Find every line in the records below that contains the word "field", and copy each one. Case counts.

[Records from a collection]
□ □ □ □

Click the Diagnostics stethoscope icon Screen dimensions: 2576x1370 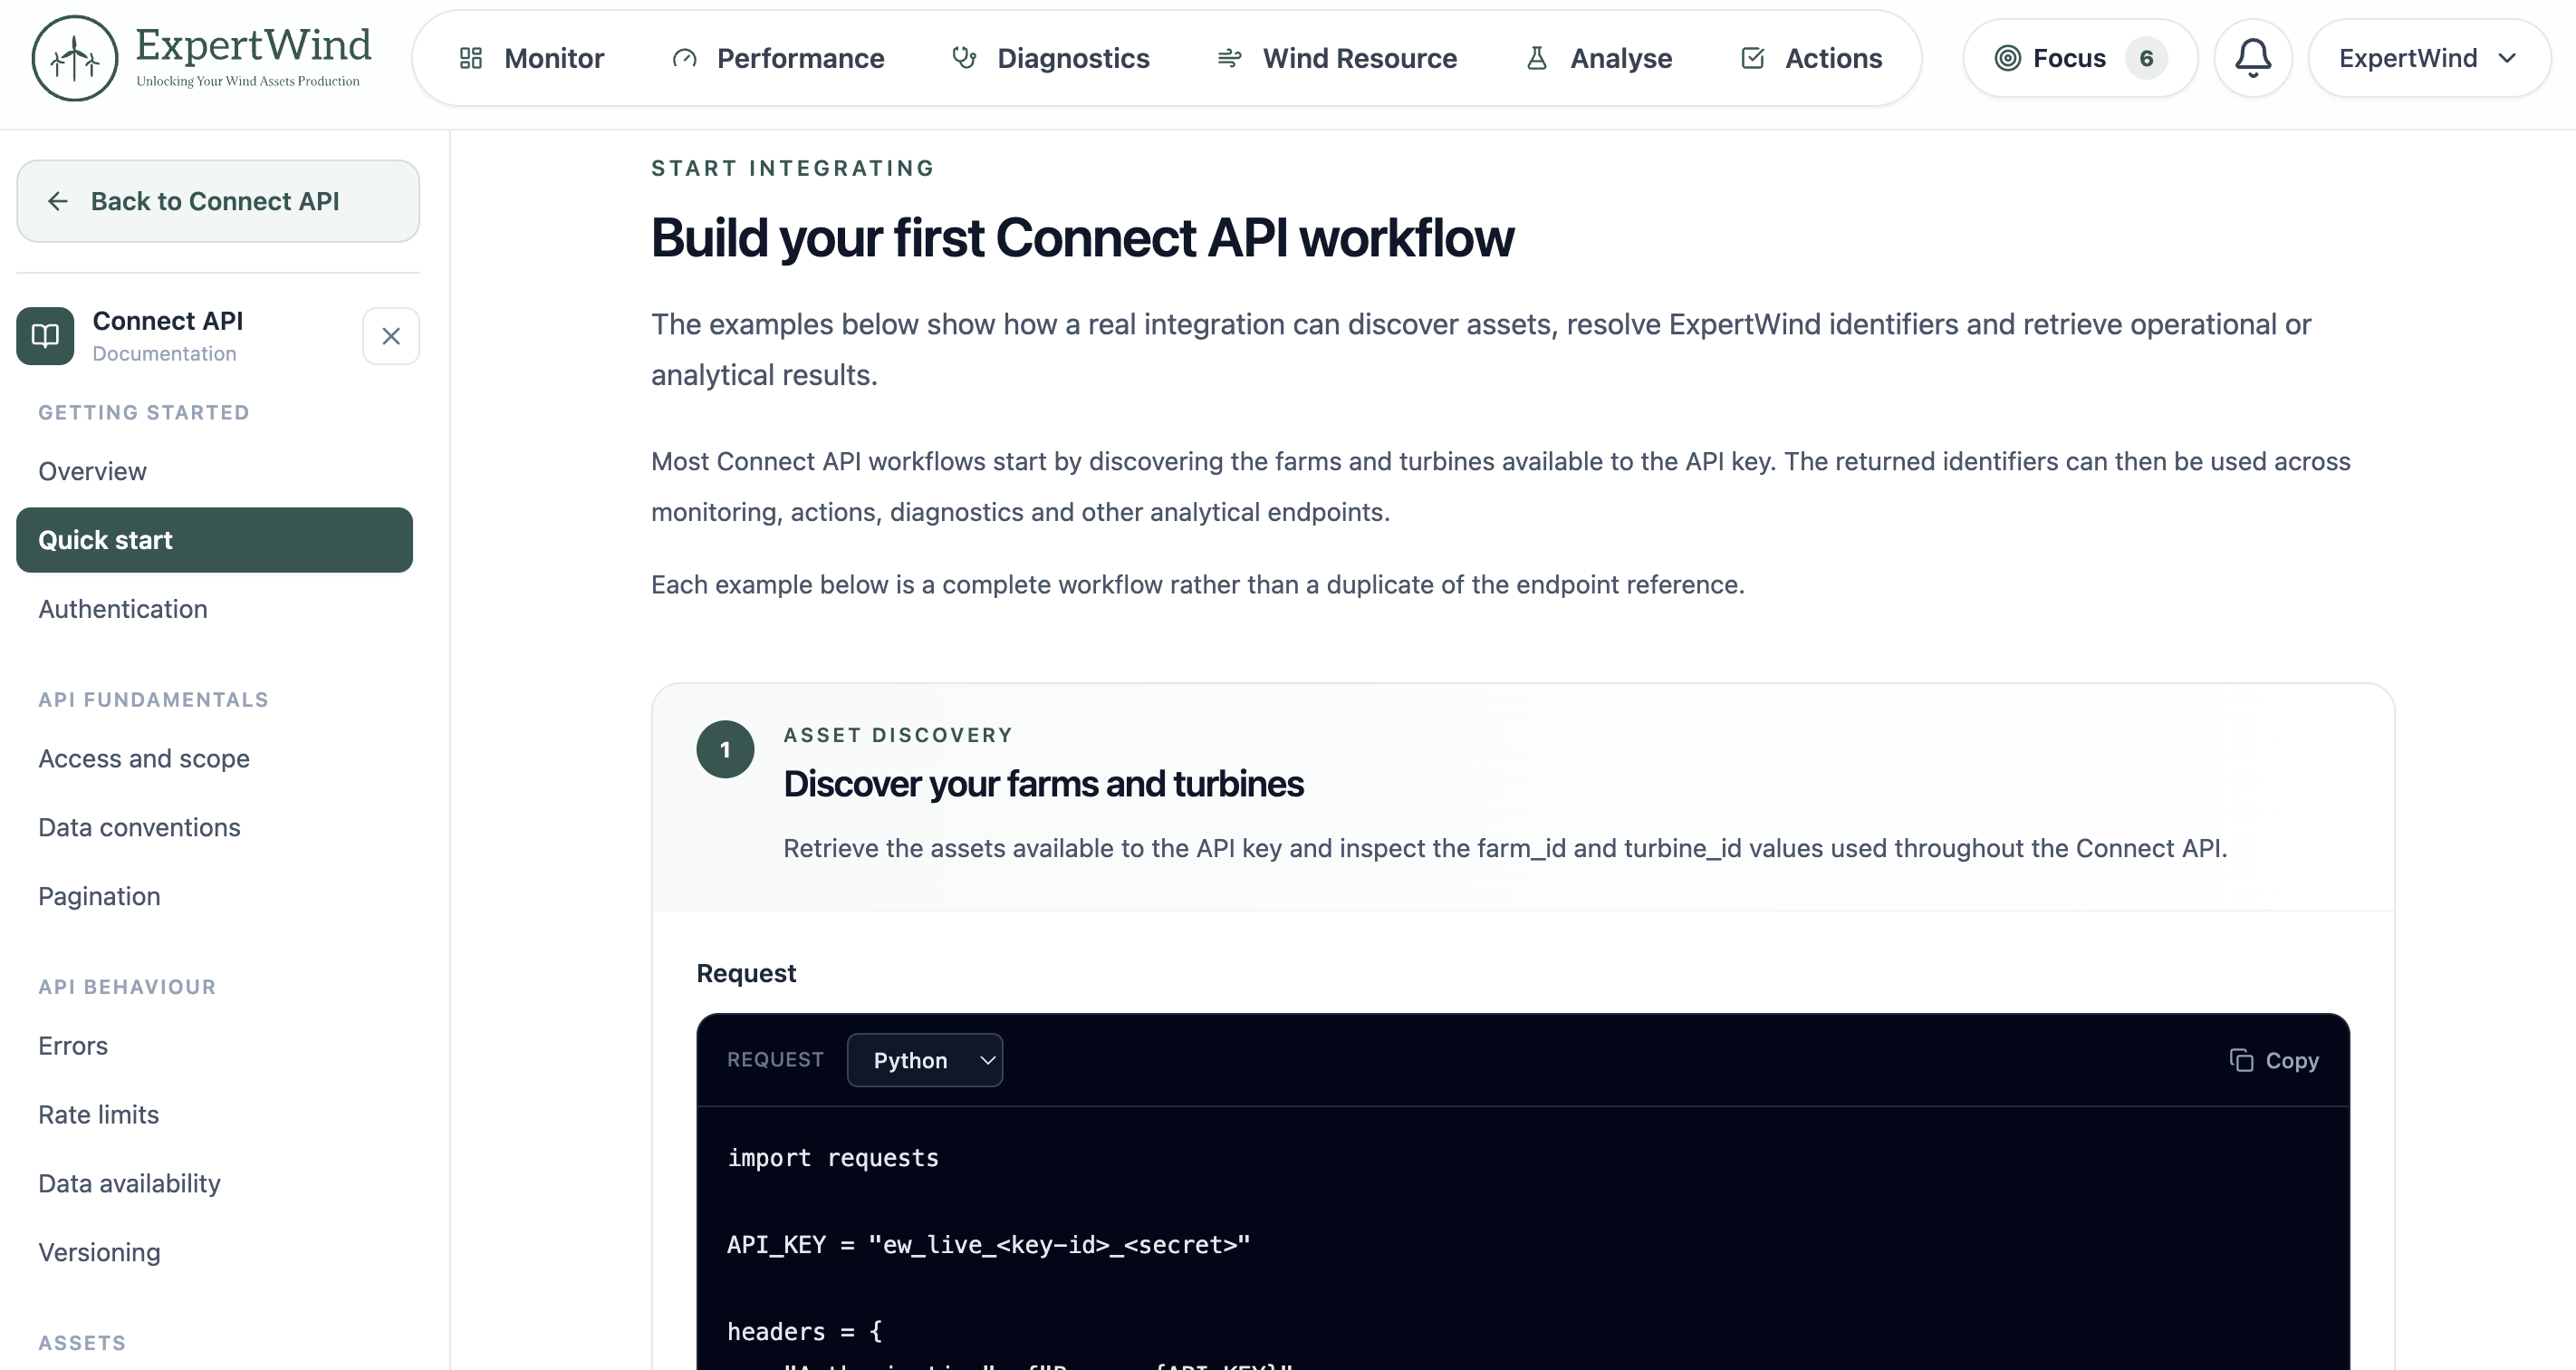pyautogui.click(x=964, y=58)
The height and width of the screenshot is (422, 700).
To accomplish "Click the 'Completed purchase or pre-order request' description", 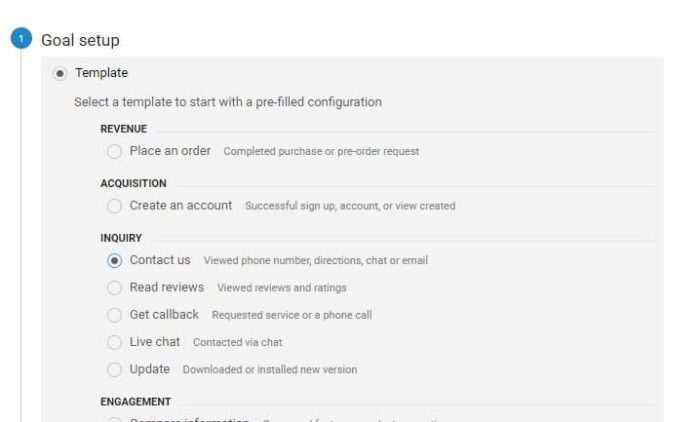I will click(321, 151).
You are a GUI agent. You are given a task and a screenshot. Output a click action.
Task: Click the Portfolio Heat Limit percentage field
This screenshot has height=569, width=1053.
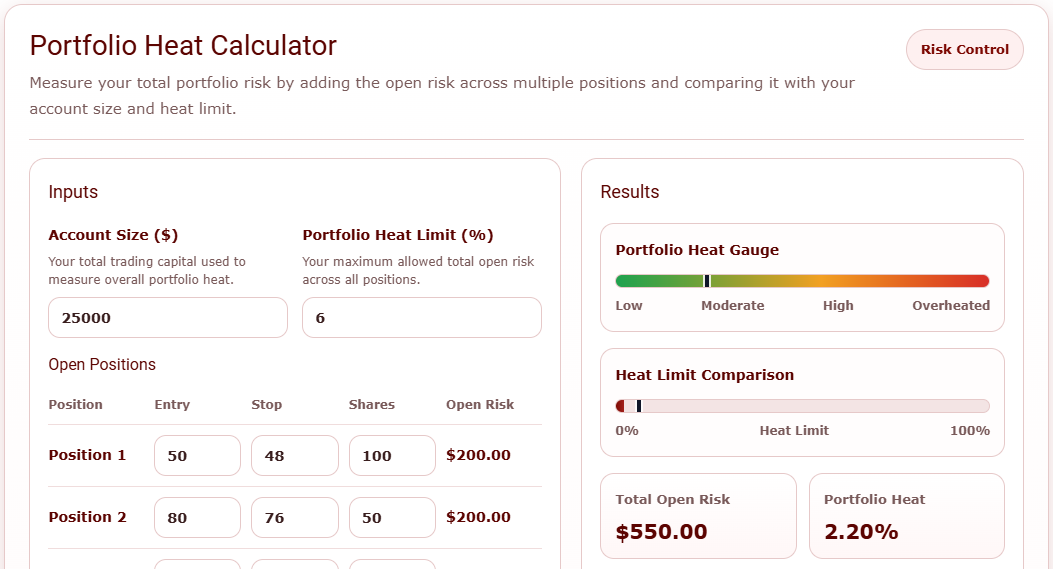click(421, 318)
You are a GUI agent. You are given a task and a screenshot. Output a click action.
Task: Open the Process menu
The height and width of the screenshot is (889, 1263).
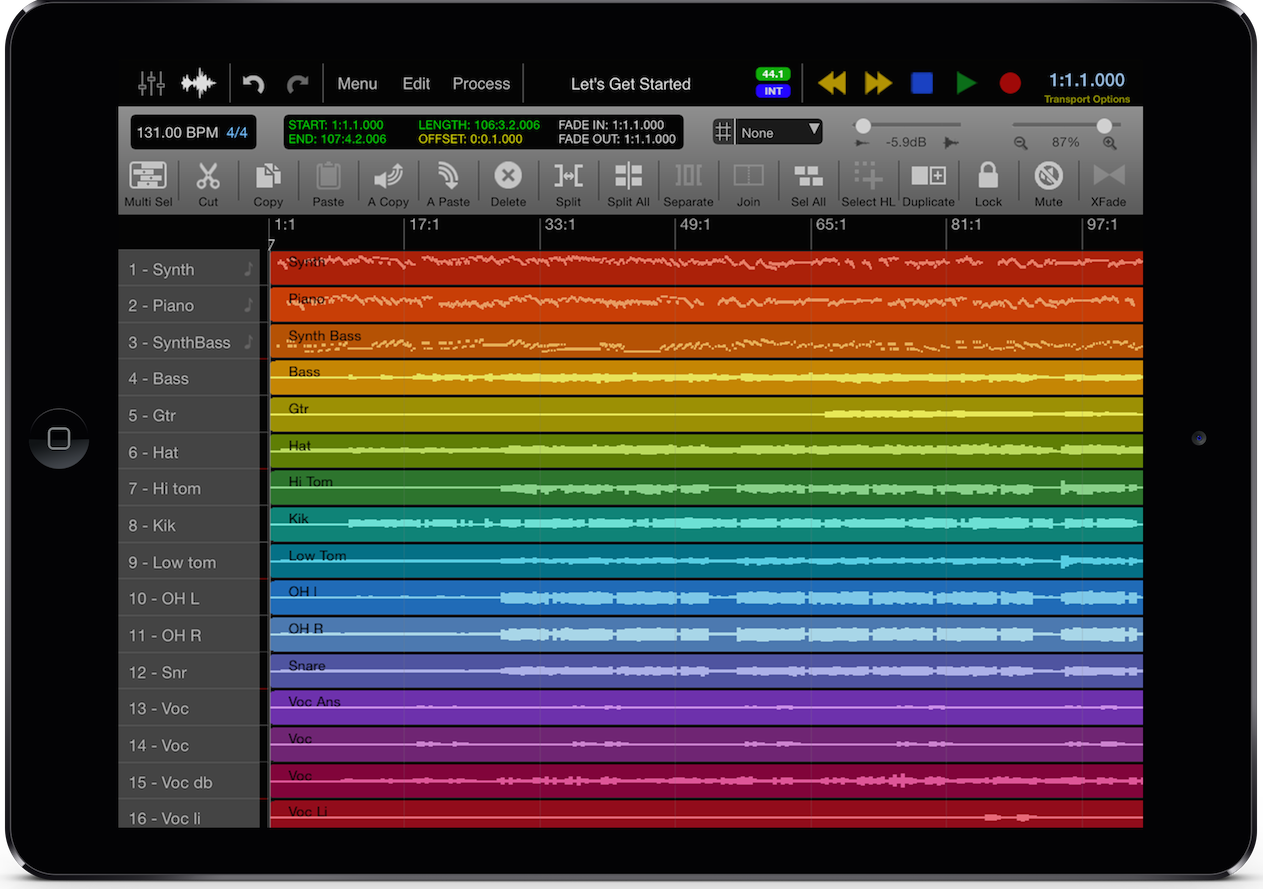[x=481, y=84]
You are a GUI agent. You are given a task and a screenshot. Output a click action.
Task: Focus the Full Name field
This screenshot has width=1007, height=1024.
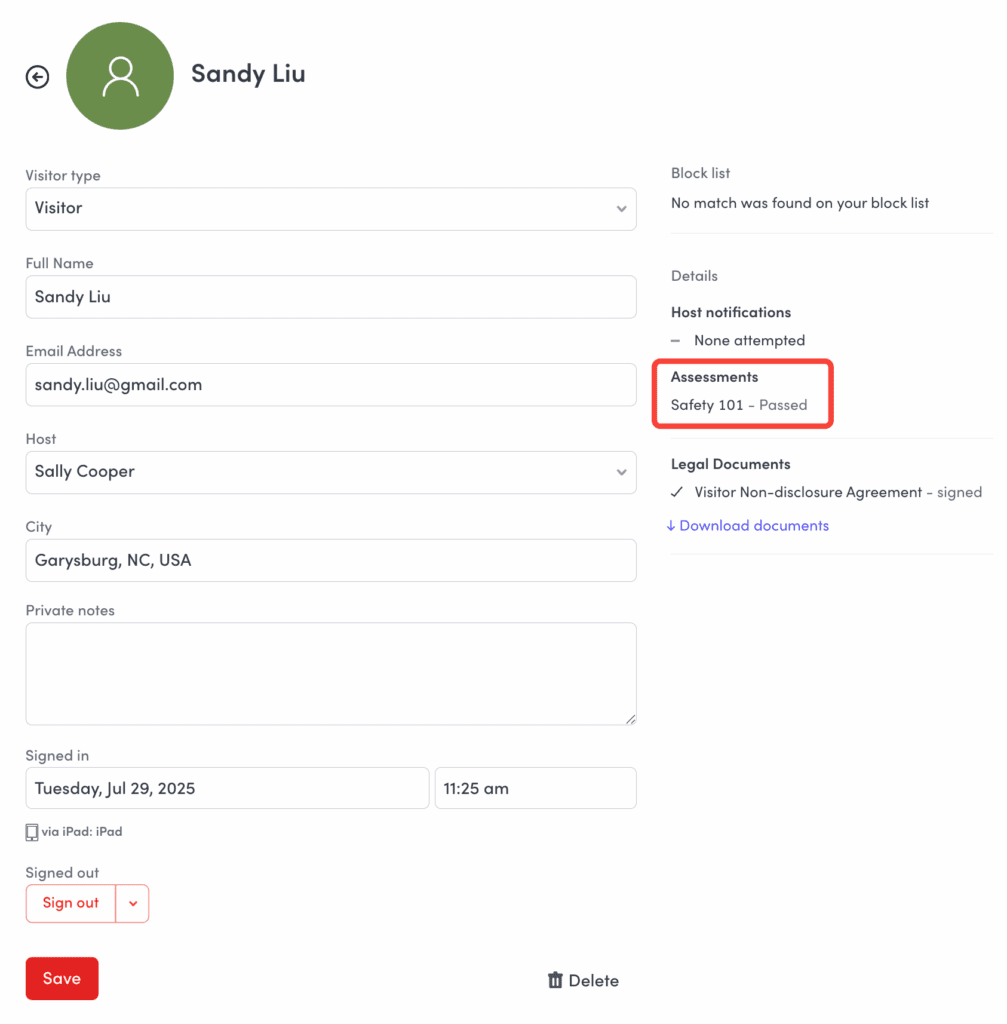[330, 297]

□ □ □ □

— Output for this task —
Task: Click the Portfolio Heat Limit percentage field
Task: Focus the Full Name field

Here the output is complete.